Enhancing Non-Intrusive Load Monitoring with Features Extracted by Independent Component Analysis
Sahar Moghimian Hoosh, Ilia Kamyshev, Henni Ouerdane
TL;DR
The paper tackles energy disaggregation under data scarcity and high appliance multiplicity by using Independent Component Analysis (ICA) as a physics-aligned feature extractor and a dedicated ICA+ResNetFFN architecture. The unmixing step, $X' = XU^{T}$, aligns with Kirchhoff's laws for linear signal mixing, followed by a 64-dimensional residual network of 15 blocks to perform multi-label classification. Across synthetic and real datasets, the ICA-enabled model outperforms baseline NILM methods in F1-score and shows smoother training dynamics, though real data reveals challenges in maintaining uniform performance across varying appliance counts.
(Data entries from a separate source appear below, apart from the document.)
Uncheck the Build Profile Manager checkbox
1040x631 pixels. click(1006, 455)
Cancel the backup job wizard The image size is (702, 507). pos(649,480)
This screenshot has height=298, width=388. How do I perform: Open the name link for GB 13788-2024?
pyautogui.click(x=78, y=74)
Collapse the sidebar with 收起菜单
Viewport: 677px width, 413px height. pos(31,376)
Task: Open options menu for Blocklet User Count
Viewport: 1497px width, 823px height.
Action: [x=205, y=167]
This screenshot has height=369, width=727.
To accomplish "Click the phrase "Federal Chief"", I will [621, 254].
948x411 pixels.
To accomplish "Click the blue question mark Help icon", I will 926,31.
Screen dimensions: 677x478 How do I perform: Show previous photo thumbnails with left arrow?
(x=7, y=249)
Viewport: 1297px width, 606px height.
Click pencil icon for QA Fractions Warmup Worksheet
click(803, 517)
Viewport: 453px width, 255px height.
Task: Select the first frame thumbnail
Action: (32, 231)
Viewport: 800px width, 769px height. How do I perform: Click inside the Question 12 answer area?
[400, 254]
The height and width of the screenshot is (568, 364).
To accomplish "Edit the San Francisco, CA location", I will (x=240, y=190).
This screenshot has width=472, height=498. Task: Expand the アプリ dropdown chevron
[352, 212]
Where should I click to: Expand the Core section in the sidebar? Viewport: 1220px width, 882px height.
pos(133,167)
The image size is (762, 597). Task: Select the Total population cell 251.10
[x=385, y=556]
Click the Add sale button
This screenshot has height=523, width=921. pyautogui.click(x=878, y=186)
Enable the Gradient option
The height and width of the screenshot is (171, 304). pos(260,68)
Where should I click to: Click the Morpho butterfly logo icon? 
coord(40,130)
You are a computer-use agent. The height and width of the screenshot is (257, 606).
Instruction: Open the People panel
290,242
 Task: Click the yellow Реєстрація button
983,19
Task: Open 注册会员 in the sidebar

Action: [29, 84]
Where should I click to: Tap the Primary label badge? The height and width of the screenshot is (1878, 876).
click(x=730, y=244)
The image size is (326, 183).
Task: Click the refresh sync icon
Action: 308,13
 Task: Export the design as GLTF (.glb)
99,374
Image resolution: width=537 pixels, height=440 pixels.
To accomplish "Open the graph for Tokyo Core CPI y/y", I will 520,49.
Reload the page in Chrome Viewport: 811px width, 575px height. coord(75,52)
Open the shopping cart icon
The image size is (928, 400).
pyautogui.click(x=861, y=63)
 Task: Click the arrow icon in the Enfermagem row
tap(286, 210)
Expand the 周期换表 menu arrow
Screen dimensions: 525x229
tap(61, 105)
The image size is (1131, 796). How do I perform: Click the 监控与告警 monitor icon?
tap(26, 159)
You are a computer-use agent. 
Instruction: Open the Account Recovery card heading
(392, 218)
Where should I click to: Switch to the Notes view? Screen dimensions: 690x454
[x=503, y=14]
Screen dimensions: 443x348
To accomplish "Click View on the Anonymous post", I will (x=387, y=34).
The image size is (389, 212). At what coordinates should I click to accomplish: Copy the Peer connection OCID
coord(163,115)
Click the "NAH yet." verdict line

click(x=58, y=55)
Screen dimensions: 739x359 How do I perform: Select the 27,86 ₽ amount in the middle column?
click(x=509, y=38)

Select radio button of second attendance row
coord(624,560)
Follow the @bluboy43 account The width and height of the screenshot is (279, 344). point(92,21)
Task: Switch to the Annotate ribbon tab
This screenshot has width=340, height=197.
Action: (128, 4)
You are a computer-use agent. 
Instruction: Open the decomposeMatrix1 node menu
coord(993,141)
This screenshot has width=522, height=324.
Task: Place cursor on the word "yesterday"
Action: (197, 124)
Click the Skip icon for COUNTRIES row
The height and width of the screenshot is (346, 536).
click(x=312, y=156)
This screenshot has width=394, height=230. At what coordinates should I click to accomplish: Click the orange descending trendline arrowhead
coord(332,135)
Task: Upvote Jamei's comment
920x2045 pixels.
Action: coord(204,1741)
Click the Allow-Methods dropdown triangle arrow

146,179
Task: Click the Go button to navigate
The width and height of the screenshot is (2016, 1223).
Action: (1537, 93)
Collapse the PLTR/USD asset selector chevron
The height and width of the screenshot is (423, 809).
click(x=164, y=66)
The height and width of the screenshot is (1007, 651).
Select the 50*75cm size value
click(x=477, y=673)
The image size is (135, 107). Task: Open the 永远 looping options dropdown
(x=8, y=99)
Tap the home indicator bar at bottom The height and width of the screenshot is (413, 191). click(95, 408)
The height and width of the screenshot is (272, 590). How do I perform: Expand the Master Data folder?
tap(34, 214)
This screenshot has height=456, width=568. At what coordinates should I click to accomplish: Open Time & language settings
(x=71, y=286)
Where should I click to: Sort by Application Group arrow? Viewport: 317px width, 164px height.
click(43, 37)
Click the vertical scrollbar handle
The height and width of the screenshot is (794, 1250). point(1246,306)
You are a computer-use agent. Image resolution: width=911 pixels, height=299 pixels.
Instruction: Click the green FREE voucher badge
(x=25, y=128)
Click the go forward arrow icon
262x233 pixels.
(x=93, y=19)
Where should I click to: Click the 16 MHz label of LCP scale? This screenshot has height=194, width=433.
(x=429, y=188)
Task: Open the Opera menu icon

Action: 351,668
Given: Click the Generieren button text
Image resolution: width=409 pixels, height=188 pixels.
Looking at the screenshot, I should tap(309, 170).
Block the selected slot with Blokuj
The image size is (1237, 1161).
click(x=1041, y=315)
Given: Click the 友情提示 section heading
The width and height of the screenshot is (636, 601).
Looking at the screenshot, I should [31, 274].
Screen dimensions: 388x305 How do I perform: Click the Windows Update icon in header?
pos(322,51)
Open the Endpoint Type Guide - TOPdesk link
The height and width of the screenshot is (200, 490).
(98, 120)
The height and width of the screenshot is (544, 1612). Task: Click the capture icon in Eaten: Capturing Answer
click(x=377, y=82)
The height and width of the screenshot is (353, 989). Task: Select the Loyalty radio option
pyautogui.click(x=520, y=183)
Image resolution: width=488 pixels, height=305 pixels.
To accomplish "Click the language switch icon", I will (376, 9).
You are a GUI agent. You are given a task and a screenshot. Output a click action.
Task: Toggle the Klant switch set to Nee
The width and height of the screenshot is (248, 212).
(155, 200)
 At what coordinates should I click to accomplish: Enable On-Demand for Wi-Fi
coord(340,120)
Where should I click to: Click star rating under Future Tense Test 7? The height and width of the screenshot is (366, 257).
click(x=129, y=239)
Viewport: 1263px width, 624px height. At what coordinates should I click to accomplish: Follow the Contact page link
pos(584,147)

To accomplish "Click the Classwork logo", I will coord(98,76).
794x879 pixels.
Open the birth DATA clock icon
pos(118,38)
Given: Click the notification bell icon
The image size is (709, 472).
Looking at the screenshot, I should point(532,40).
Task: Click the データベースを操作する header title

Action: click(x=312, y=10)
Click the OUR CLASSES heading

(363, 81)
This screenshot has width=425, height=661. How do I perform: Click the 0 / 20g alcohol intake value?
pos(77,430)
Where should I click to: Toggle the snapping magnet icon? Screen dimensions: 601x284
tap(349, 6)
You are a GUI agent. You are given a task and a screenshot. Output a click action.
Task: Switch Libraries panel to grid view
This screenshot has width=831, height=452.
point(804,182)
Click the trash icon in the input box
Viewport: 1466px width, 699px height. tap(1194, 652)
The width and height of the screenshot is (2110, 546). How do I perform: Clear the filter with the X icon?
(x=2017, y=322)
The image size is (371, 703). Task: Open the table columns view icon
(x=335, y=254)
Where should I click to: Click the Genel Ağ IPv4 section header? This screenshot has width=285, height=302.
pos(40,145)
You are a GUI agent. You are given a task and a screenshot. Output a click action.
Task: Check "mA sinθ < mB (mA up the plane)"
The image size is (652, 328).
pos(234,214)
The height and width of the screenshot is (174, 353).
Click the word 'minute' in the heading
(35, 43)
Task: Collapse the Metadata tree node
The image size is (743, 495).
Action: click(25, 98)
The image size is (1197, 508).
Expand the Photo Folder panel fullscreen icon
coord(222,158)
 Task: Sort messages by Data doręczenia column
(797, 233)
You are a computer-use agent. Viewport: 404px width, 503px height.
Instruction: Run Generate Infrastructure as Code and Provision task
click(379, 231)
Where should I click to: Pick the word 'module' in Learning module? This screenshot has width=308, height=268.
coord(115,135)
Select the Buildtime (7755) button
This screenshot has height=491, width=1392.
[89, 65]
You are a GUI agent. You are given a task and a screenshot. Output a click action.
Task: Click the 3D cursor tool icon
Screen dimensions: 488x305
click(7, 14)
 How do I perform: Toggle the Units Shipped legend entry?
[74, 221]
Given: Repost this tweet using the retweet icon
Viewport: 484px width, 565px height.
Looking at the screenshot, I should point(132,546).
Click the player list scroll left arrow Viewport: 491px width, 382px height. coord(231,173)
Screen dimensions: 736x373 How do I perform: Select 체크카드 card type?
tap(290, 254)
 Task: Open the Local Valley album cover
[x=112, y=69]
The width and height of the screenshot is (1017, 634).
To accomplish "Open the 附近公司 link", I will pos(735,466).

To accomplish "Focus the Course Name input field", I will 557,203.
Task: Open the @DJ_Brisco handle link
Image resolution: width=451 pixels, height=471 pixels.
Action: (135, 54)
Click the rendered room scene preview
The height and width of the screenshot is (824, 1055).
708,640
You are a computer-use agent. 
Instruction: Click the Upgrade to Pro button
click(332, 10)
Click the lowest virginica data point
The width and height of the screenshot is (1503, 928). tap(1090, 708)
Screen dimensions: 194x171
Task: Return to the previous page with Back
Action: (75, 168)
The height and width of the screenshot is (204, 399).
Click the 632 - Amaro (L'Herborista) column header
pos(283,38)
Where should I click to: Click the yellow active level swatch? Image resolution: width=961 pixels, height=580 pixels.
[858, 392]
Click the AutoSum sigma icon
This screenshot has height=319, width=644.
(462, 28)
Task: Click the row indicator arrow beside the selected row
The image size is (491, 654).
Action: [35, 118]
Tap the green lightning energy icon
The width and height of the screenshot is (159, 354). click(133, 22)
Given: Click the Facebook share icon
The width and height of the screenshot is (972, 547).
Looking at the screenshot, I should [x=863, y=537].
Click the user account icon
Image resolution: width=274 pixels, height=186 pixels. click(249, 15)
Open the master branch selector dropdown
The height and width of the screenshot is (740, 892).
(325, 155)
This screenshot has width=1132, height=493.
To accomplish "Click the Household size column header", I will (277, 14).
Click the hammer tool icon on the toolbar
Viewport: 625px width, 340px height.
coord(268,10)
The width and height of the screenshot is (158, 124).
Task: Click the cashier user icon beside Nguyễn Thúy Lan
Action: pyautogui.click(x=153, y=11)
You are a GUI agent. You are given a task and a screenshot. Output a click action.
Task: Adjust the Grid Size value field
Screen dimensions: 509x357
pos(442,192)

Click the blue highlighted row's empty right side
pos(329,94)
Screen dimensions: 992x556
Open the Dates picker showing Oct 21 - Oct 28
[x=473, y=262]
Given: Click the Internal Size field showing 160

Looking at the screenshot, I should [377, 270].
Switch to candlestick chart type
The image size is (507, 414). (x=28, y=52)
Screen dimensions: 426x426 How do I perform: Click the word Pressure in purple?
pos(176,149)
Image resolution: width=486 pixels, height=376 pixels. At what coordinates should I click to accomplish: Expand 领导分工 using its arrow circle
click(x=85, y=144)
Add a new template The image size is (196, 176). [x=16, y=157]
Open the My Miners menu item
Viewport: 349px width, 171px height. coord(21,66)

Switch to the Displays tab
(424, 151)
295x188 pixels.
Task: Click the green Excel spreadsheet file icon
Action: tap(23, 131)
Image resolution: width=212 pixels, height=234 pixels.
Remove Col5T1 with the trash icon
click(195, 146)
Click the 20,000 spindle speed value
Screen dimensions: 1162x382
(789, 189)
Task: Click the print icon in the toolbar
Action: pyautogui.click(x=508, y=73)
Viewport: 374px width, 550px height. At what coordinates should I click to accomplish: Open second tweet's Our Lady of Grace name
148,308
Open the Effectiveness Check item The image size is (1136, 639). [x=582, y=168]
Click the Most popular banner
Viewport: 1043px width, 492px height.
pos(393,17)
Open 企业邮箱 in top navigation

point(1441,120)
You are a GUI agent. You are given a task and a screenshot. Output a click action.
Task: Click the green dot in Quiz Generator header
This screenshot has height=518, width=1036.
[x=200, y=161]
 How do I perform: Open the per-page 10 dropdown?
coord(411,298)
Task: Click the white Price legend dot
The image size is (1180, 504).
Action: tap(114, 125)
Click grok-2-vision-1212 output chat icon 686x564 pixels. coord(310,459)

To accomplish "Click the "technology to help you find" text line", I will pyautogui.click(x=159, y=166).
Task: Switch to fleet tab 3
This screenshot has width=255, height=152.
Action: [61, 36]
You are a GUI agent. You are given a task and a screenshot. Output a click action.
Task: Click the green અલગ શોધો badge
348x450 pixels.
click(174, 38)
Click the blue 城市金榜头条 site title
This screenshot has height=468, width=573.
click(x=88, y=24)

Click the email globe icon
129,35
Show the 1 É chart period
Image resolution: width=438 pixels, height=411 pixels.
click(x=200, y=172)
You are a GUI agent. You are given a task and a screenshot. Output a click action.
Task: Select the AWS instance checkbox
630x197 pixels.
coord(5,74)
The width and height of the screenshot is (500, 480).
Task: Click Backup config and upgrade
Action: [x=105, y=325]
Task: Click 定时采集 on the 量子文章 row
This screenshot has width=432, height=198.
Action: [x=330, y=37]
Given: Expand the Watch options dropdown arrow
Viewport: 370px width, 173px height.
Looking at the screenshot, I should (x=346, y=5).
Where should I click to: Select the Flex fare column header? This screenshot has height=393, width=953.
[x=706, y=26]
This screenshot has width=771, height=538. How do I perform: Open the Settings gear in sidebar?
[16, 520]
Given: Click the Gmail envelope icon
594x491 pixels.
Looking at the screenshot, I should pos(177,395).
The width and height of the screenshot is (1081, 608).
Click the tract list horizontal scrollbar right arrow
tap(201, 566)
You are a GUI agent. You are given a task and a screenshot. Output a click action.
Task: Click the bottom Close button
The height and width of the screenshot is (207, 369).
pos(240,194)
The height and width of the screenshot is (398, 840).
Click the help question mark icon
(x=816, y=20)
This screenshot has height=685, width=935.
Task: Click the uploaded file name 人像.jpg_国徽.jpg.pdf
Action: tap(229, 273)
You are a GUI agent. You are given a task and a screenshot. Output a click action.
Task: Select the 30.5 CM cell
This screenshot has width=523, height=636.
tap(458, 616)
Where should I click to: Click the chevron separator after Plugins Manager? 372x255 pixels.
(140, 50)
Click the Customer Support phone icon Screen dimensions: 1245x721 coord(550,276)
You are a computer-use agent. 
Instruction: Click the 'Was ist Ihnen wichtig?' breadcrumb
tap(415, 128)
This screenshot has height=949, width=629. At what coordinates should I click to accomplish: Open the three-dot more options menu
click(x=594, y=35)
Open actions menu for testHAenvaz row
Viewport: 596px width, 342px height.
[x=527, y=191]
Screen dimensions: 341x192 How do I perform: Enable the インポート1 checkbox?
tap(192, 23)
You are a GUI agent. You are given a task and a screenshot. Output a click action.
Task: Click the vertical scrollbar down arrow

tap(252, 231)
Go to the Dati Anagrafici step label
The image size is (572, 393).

The study demonstrates the value of physics-guided feature extraction for accurate, scalable NILM and points to future work on expanding to more appliances and real-world deployment.
Abstract
In this paper, a novel neural network architecture is proposed to address the challenges in energy disaggregation algorithms. These challenges include the limited availability of data and the complexity of disaggregating a large number of appliances operating simultaneously. The proposed model utilizes independent component analysis as the backbone of the neural network and is evaluated using the F1-score for varying numbers of appliances working concurrently. Our results demonstrate that the model is less prone to overfitting, exhibits low complexity, and effectively decomposes signals with many individual components. Furthermore, we show that the proposed model outperforms existing algorithms when applied to real-world data.